Surry County’s Not Alone

Black said Surry County was one of the last counties in the state that held quarterly surplus food distributions. He said that until recently, Iredell and Yadkin counties had also held the distributions, but no more.

“Yadkin County has ended their program in the past few months,” he said. “And Iredell just cancelled it in the past week or so as a result of these changes in rules and funding.”

A Difficult, But Obvious, Decision

Following the meeting, the social services director said the decision to recommend ending the distribution program was a difficult one, but the cuts and the new government rules made the decision obvious.
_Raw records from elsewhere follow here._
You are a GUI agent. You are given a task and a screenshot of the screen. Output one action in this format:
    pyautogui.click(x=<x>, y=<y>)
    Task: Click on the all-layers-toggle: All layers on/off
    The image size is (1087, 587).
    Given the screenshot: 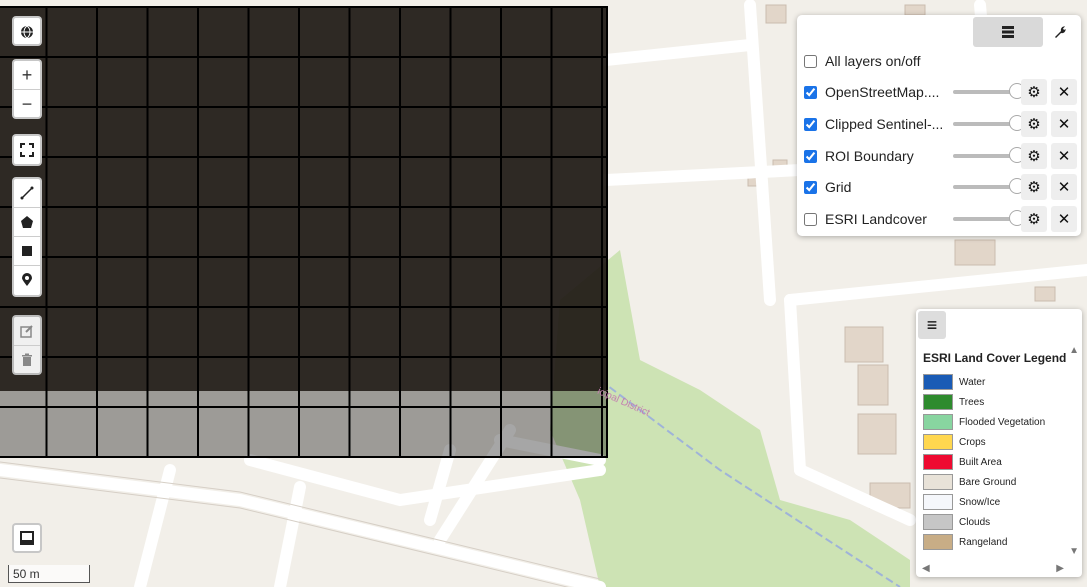 What is the action you would take?
    pyautogui.click(x=939, y=61)
     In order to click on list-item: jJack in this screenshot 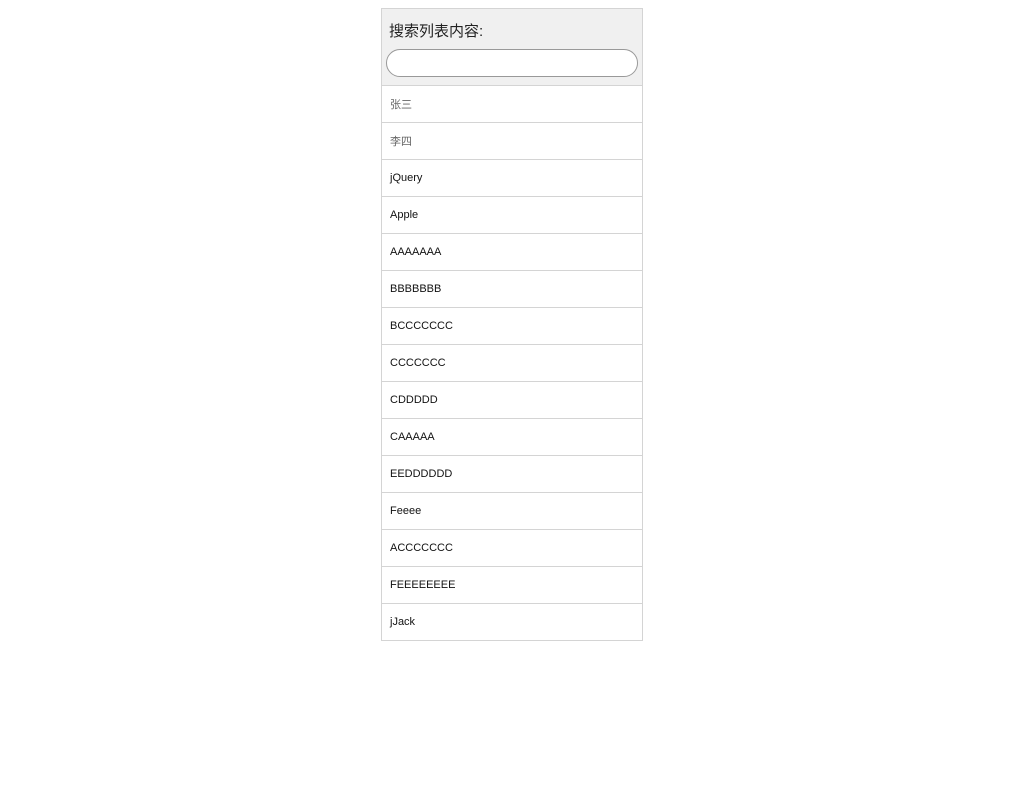, I will do `click(512, 622)`.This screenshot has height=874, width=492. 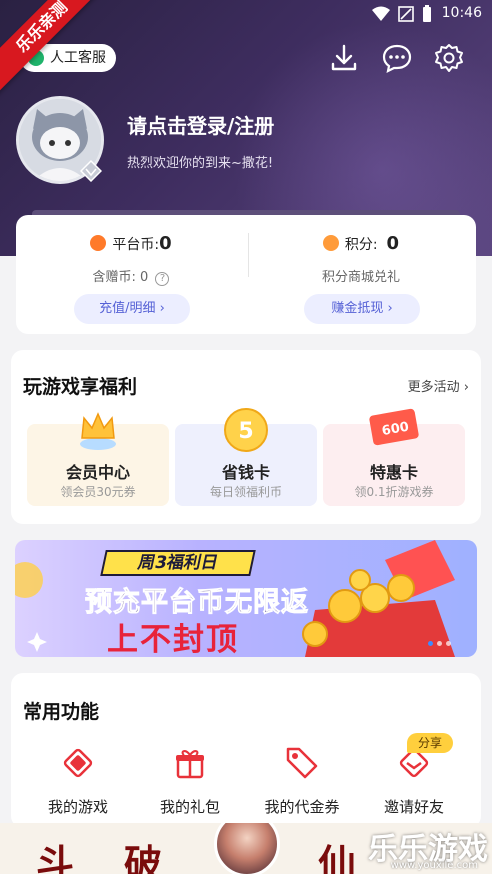 What do you see at coordinates (406, 14) in the screenshot?
I see `no-signal-icon` at bounding box center [406, 14].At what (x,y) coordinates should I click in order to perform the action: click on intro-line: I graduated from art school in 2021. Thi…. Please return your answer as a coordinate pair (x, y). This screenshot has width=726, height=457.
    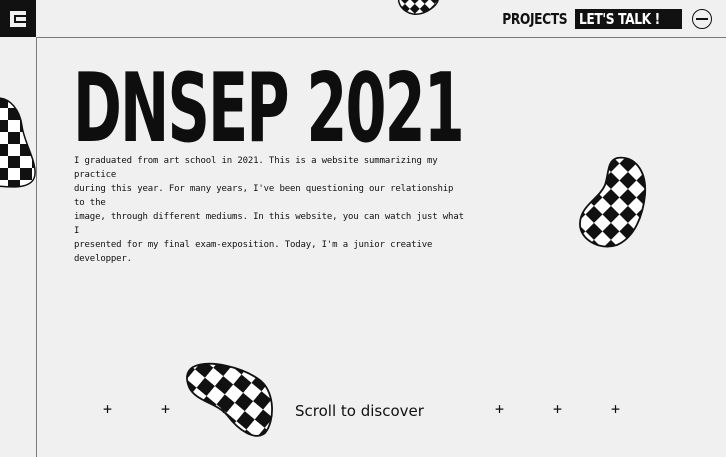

In the past, the county often broke even on its food distribution efforts, but a reduction in the percentage of funding for administration, coupled with the loss of federal and state money means the county’s administrative costs for future distributions would likely increase significantly.

He said the choice was to either continue distributing the food on a quarterly basis, which in the face of the cuts could cost the county about $10,000 a year, or send the food to Second Harvest, where it will be distributed among the Pilot Mount Outreach Center, Yokefellow Ministries, Foothills Food Pantry and the Tri-County Christian Crisis Ministry.

“For the past three years, it’s cost the county money,” he said, noting that in the past that cost was around $1,500 annually, but recent funding shortfalls would increase the county’s costs to about $10,000.

“If we cease distributing the food ourselves, and tell people to go to the pantries to get it, it won’t cost the county anything,” Black said.

The goal, according to Black, is to not burden needy families in the county, while at the same time being a steward of the county’s taxpayer dollars.

“It’s no longer cost effective to continue doing it the way we’ve been doing it,” he said. “This is no longer the most efficient way to go about this. We can’t pay out over $10,000 in county money to distribute food when there is going to be a decrease in the amount of food we distribute.”